Maya's pride precluded asking for assistance. Chaos was guaranteed as the senshi decided to help any way. It turned out that Gokou and Yamcha had weird ideas about painting and large quantities of paint often needed rescuing from various hair brained schemes. Then there was Buruma, a young blue haired woman, apparently Yamcha's girlfriend. She said she wanted to help but spent the whole day riffling through the contents of the open capsules that sat in small groups on dust cloth covered floors.
"Hey what's this?" the young woman demanded holding up a multi-coloured vinyl LP. Maya gazed at it in mild annoyance. Buruma held the virgin LP a loft by the playing surface. Maya knew she was a bit touchy, paint fumes always had that effect on her. So she tried to be firm but polite to Buruma whom she was still unsure of. Maya completely failed irritation more than noticeable in her voice.
"It's a record there's music on it, but for god's sake don't hold it like that you'll ruin it, put your fingers on the label and flat edge." Buruma was offended 'how dare she talk to me like that!' She put the large disc back in it sleeve and continued poking around in the crate she was sitting on.
Maya continued doggedly painted for an hour after Buruma's query in spite of a growing migraine. Outside Gokou, Yamcha, Tien and Chiaotzu painted window and door frames, in between various conversations. Meanwhile Yajarobe, Kuririn, and herself were painting the lounge room a pale aquamarine and white. Maya sat on the calico covered floorboards, which now glowed with several layers of hard glossy lacquer. A wall between the lounge and the kitchen had been knocked out leaving a large expanse of space and a clear view from the counter to the far wall. Puar and Oolong where carefully painting the large white French windows in the lounge when Maya decided that food was in order.

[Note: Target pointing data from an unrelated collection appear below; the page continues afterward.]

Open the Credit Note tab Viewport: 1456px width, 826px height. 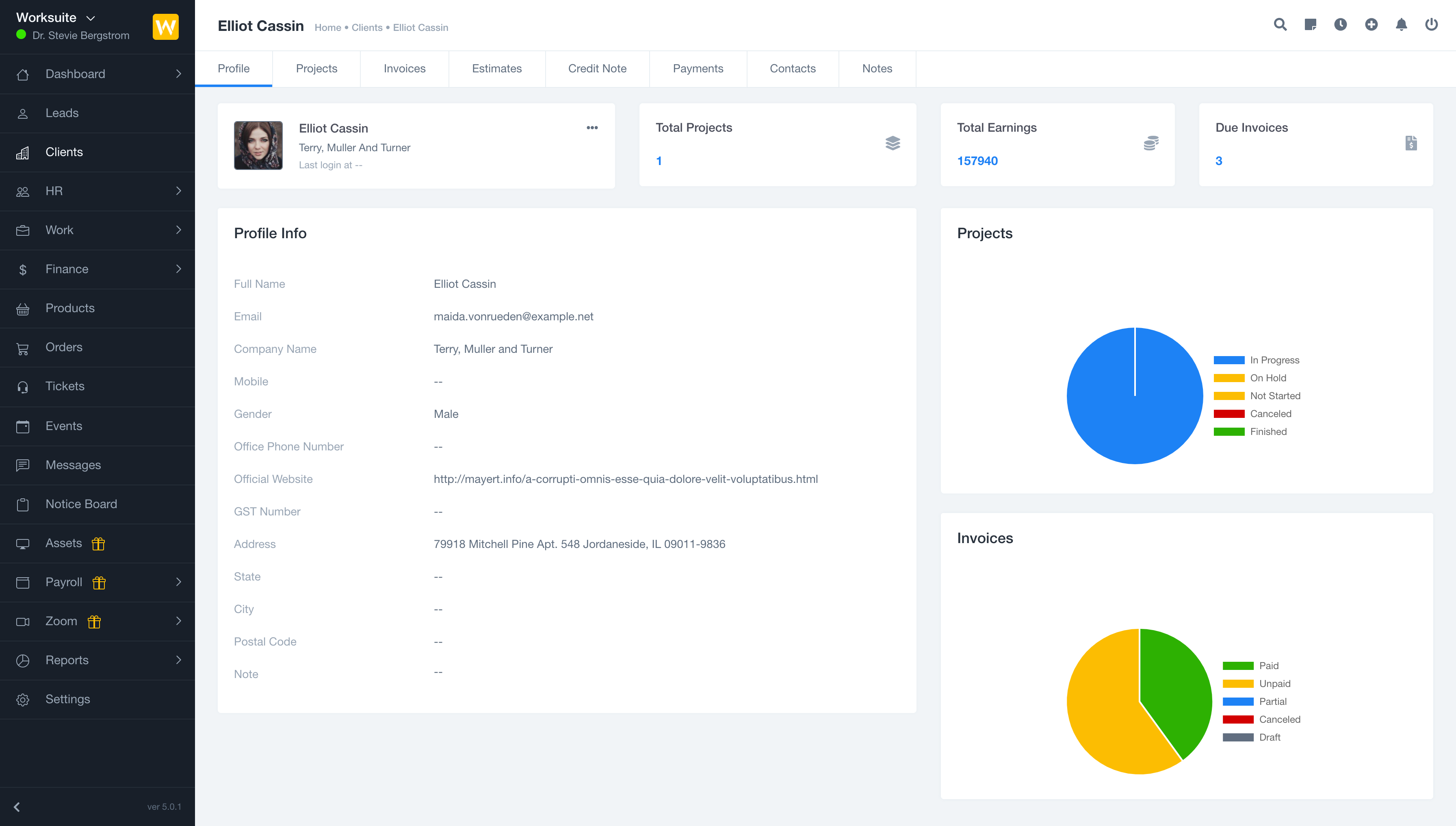click(x=597, y=68)
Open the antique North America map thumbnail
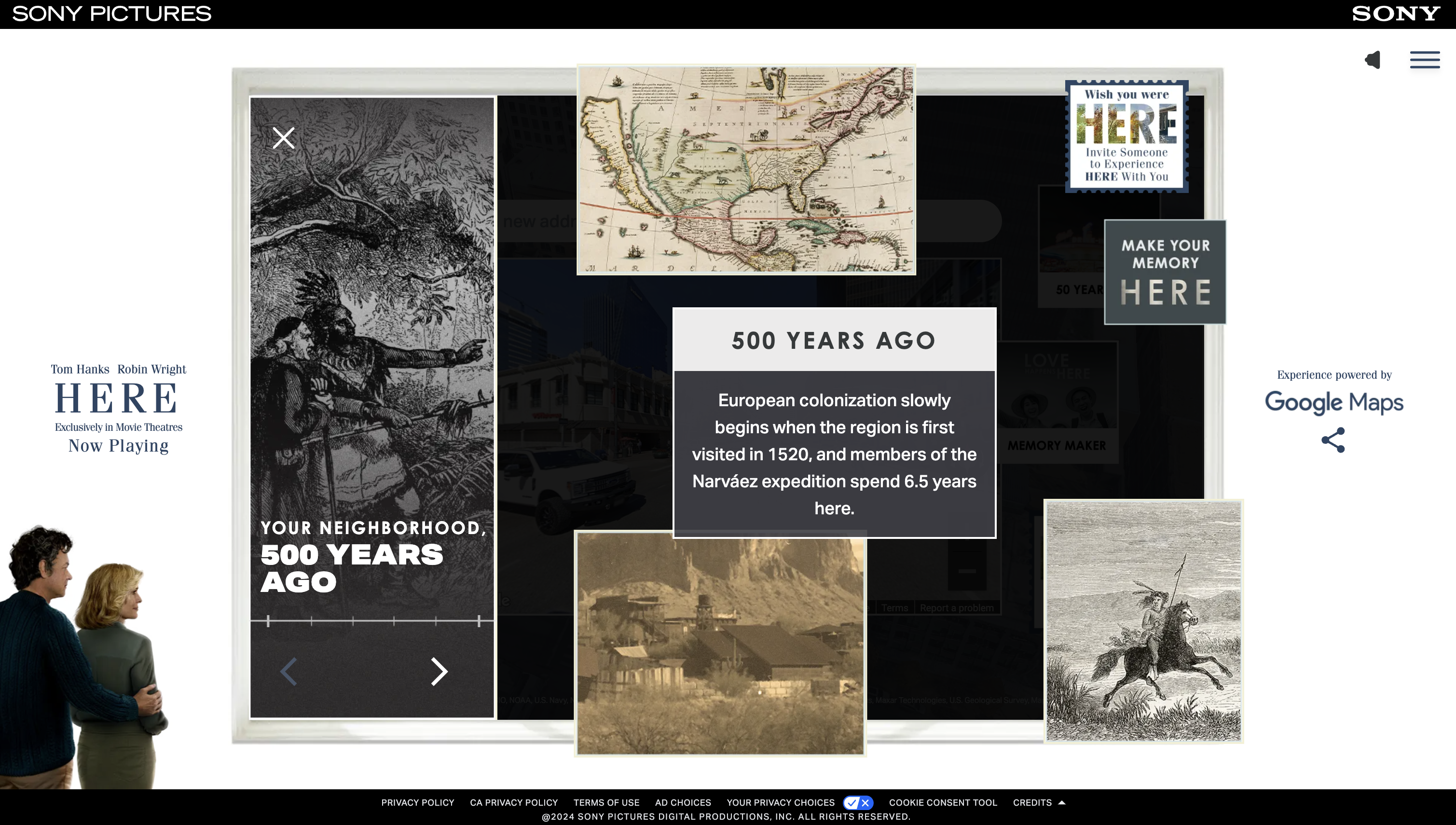Image resolution: width=1456 pixels, height=825 pixels. (745, 170)
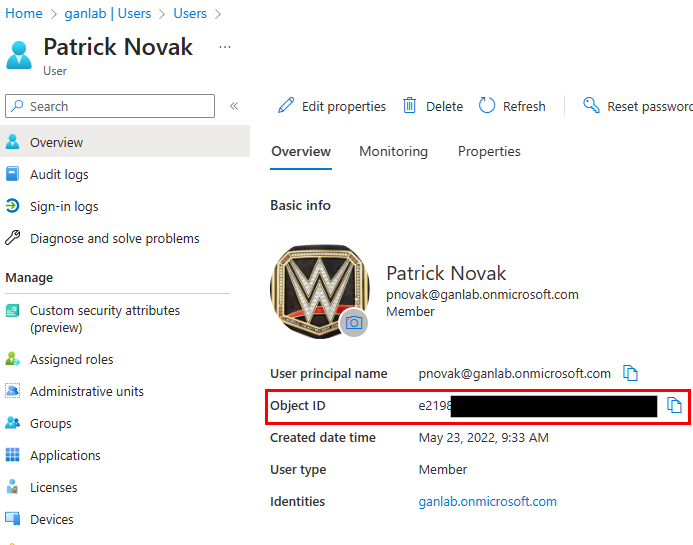Viewport: 693px width, 545px height.
Task: Copy the user principal name
Action: (x=630, y=373)
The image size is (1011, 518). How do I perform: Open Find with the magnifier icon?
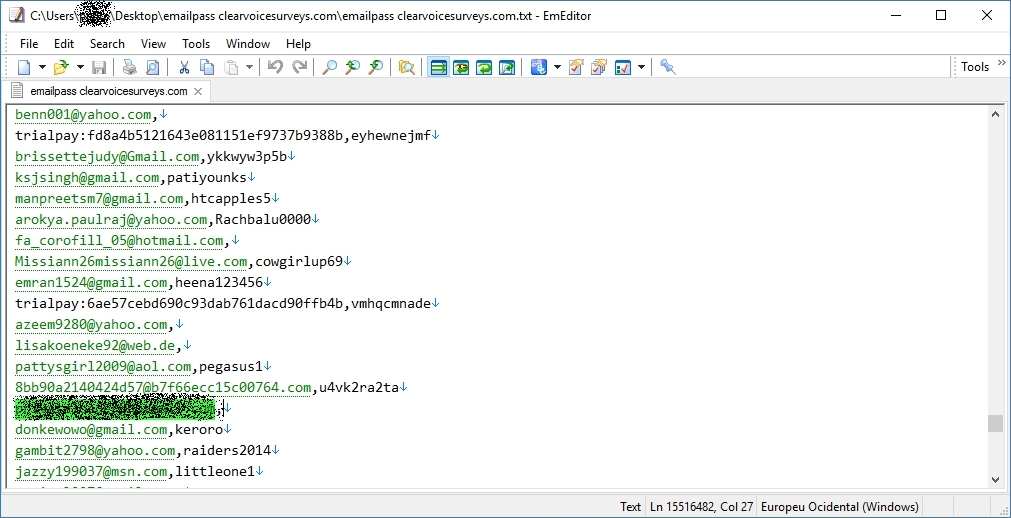coord(329,67)
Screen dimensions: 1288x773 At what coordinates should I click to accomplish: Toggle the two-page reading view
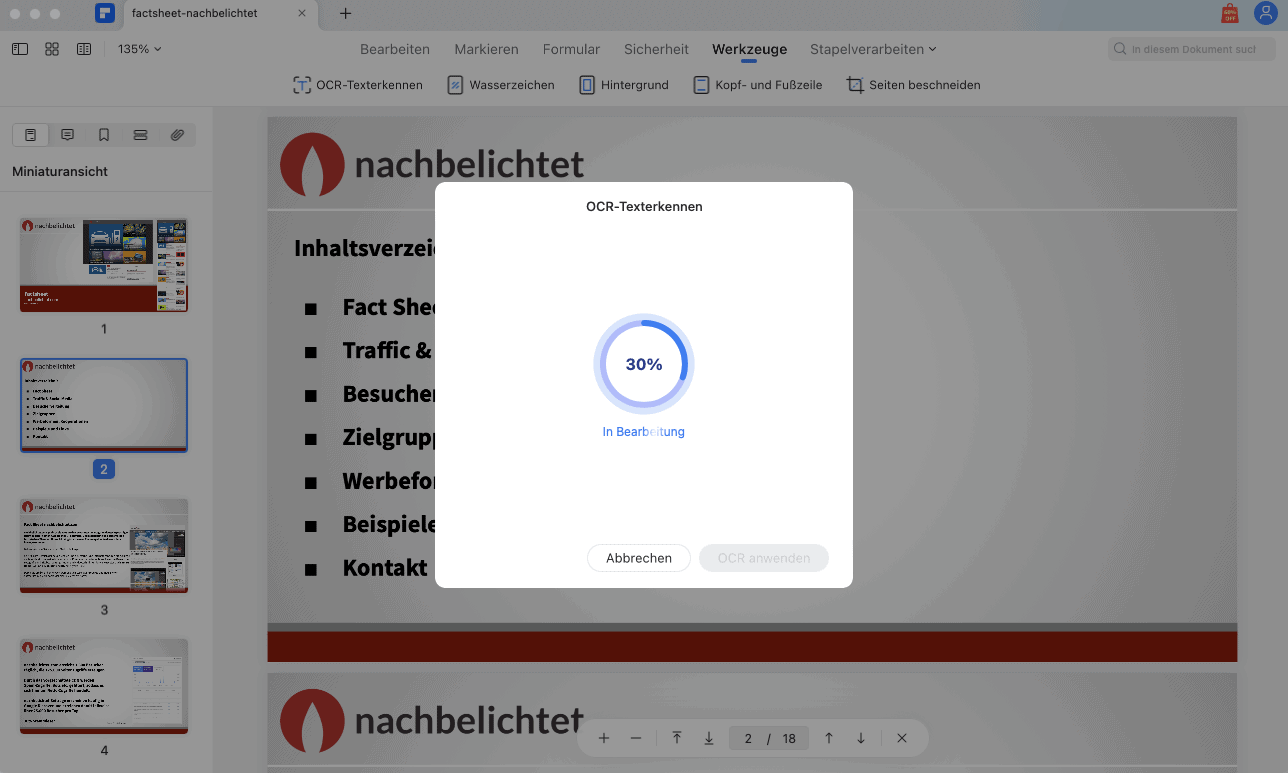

Much later after everyone had eaten and departed, Maya sat on the front steps feeding little bay Moussa on scraps of bread and watching the other horses graze. The dogs lay in sun warmed piles on the veranda and the lawn, while Firelight's yearling daughter rolled in the piles of rotting leaves. Everyone was at peace. Even Socrates was content, to rest in the last of the day's warm soul reviving sunlight.